Ne enteresan bir ülkeyiz ve ne kadar kendine yabancı bir toplumuz. Bizi, dışarıdan bakanlar anlamıyorlar. Anlamamakta da son derece haklılar. Çünkü -sözüm ona- dünyada bizden daha milliyetçi bir millet yoktur; ama milli değerlerine de bizden daha uzak, yabacı, düşman başka bir millet yoktur.
Milletimizin tamamı böyle değil elbette; çoğunluğu bile böyledir diyemeyiz.
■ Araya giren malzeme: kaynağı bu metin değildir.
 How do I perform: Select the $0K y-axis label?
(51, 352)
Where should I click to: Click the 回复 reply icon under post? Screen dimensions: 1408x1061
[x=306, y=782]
Ancak bazı insanlar var ki, millî, manevî ve kültürel değerlerimizi utanılacak şeyler kategorisinde değerlendiriyorlar. Bu tür şeylerin simgeleriyle bile yan yana gelmekten çekiniyorlar.
Peki, bizi kendimizden, kendi değerlerimizden utanır hale getiren nedir? Neden göğüs kısmında koskoca haçıyla İngiliz veya İsviçre bayrağı olan bir tişört giydiğinizde cool (kuul) birisi olarak görülüyorsunuz da üzerinde ay-yıldızlı bayrağımızın yer aldığı bir tişört giydiğinizde kıro damgası yiyiveriyorsunuz. Bir zamanlar herkesin sırtında Hard Rock Casino, England, UK, USA yazan tişörtler vardı (hâlâ daha var). Gel gör ki, üstünde Türkiye yazan tişörtler giymeye cesaret edenlerimiz, kıro damgası yeme konusunda en umursamaz olanlarımızdır. Bu cesaret de damarlarımızda çekinmeden yürümeye, ancak son beş-on yılda muvaffak oldu. Birçok kişi hâlâ, ambleminde haç olan, Avrupa’nın popüler kulüplerinin spor kıyafetleri için can vermeye hazır.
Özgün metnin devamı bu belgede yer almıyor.